25 + 65 from Column A MATCHED WITH 85 from Column B
130 from Column A MATCHED WITH 130 from Column B
27 from Column A MATCHED WITH 15+11+1 from Column B
5 from Column A and 7 from Column B will be left unmatched.


Since the lists are going to be long, is there a way to do it automatically with a function/script/etc...?
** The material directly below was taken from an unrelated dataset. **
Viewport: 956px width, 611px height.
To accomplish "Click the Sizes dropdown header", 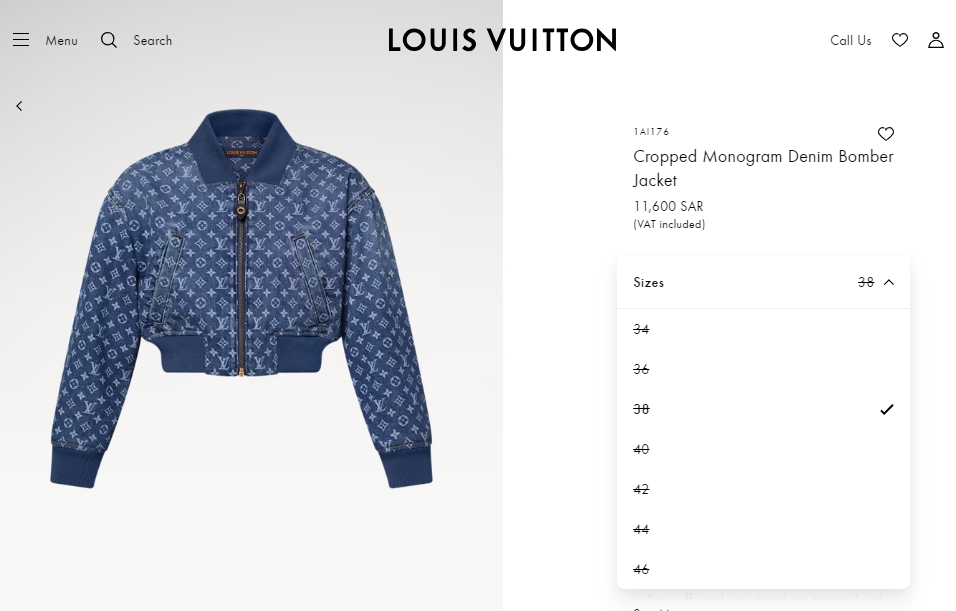I will (763, 282).
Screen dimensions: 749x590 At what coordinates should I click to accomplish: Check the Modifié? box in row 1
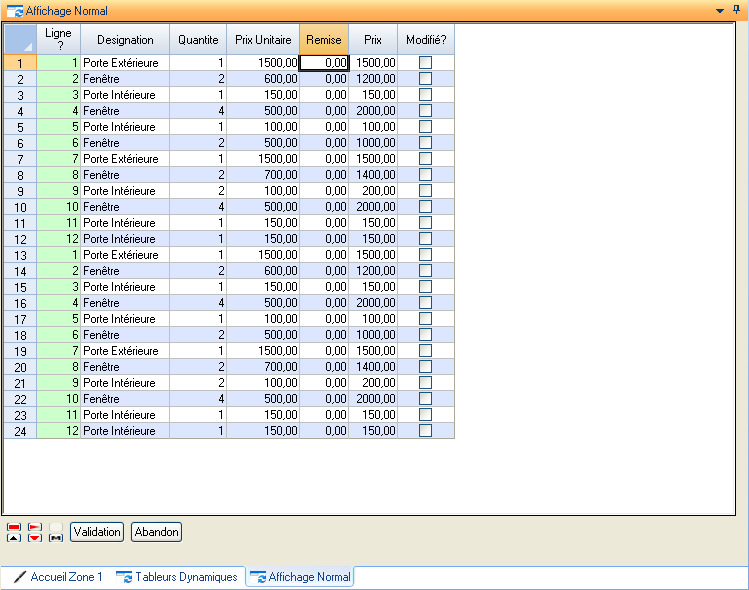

I will appreciate any kind of help.

Thanks!

Subject: Comparing two series of data

From: Rune Allnor

Date: 25 Nov, 2011 15:13:36

Message: 2 of 20

On 25 Nov, 15:50, "TraderMan " <gius.felice...@gmail.com> wrote:
> Hello everybody.
>
> I want to compare and match two long series of data using Matlab.
> To give a short example:
> Column A                    Column B
> 25                               1
> 25                               130
> 50                                85
> 27                               15
> 65                               11
> 130                             75
> 5                                 7
>
> What I would like to do is to match the values of the column A with the values of column B. In this case, it is easy and it is possible to do it mentally:
>
> 25 + 50 from Column A  MATCHED WITH  75 from Column B
> 25 + 65 from Column A  MATCHED WITH  85 from Column B
> 130 from Column A MATCHED WITH 130 from Column B
> 27 from Column A MATCHED WITH 15+11+1 from Column B
> 5 from Column A and 7 from Column B will be left unmatched.
>
> Since the lists are going to be long, is there a way to do it automatically with a function/script/etc...?
>
> I will appreciate any kind of help.

This isn't comparisions, this is numerology.
Try a news group on astrology.

Rune

Subject: Comparing two series of data

From: ade77

Date: 25 Nov, 2011 15:25:08

Message: 3 of 20

> This isn't comparisions, this is numerology.
> Try a news group on astrology.
>
> Rune


very funny

Subject: Comparing two series of data

From: TraderMan

Date: 25 Nov, 2011 15:31:08

Message: 4 of 20

It is just how to compare all the possible combinations of one column with all the possible combinations of the other column in an efficient way.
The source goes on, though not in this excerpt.